Edit the stretch of the passage on Stanford law students' immigrants' rights group from "While reform of" through "Immigrants’ Rights (SAIR).", putting "contentious topic" in place of "political football".

» **Passage for review**:
Start of Block

While reform of what many see as a broken immigration system has been a political football tossed from both sides of the aisle, last year’s presidential campaign put the issue front and center. Since the election of President Donald Trump, promises he made on the campaign trail have quickly turned into presidential action. And that has led many law students to take action of their own. Prompted by these policies, law students launched a new group in November, Stanford Advocates for Immigrants’ Rights (SAIR).

“After the election, a lot of us reached out to Jayashri and Lisa, who run the Immigrants’ Rights Clinic, and Jayashri brought us all together, saying that we should have a meeting and figure out what can be done,” says Haley Millner, JD ’18. “We hadn’t really united as students interested in immigrants’ rights issues before that moment.”

“President Trump’s executive orders span a broad range of activity,” says Jayashri Srikantiah, director of the Immigrants’ Rights Clinic and SAIR faculty mentor. She explains that there are three executive orders concerning immigrants. The first is the travel ban, also known as the Muslim ban; the second involves border enforcement, which covers refugees and asylum seekers and others who are trying to enter the U.S.; and the third concerns interior enforcement policies governing who’s already here and how Immigration and Customs Enforcement should treat those individuals.

“We’ve heard stories of people not going to medical clinics. We’ve heard domestic violence survivors expressing reluctance to report what’s happening to them and anxiety about getting temporary restraining orders. So there are very real consequences to the interior enforcement executive order,” says Srikantiah.

End of Block

» **Supplied data**:
Start of Block

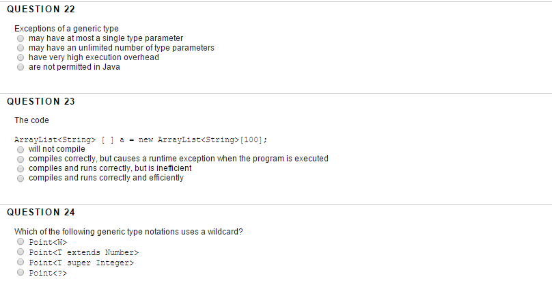Select the Point<?> wildcard option

click(x=21, y=273)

End of Block

» **Output for this exercise**:
While reform of what many see as a broken immigration system has been a contentious topic tossed from both sides of the aisle, last year’s presidential campaign put the issue front and center. Since the election of President Donald Trump, promises he made on the campaign trail have quickly turned into presidential action. And that has led many law students to take action of their own. Prompted by these policies, law students launched a new group in November, Stanford Advocates for Immigrants’ Rights (SAIR).